The Woe Is Me I’m So Misunderstood Song (aka Utter Crap Song)

Originally released in 1995 on the band’s split 10” on Recess Records with fellow prairie punks I Spy and later released on the Where Quality is Job #1 compilation, Utter Crap Song may have an alternate throw-away title, but its biting personal commentary flew in the face of the focused political approach to songwriting Hannah had been known for at that time. During that period, there was a significant amount of speculation within the local punk and zine community regarding the subject(s) of the song. Maybe the second closest thing to an emo song Hannah would write until later in his career.

The Overtly-Political-But-Oh-So-Intensely-Personal Song (aka Mutual Friend)

Straight out of the gates on the follow-up to Fat Wreck Chords’ How to Clean Everything, The Overtly-Political-But-Oh-So-Intensely-Personal Song (aka Mutual Friend) was both a wakeup call the group wasn’t what everyone thought they were and that Hannah is able to be reflective and not just point fingers. You could see this as the template for later hardcore-inspired cuts by the band.

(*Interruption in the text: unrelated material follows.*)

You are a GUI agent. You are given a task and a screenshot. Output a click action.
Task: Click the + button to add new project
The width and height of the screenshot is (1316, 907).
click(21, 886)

War is Peace, Slavery is Freedom, May All Your Interventions Be Humanitarian

Languishing on a Fat Wreck Chords compilation from 2001 that most people will have lost in their CD collections, sold to some used store or just forgotten about, this cover of the Dead Kennedy’s War is Peace, Slavery is Freedom, May All Your Interventions Be Humanitarian obviously references George Orwell’s novel 1984, but its lyrical content is more relevant than ever. Sonically it has more in common with the group’s earlier work despite coming around the turn of the millennium.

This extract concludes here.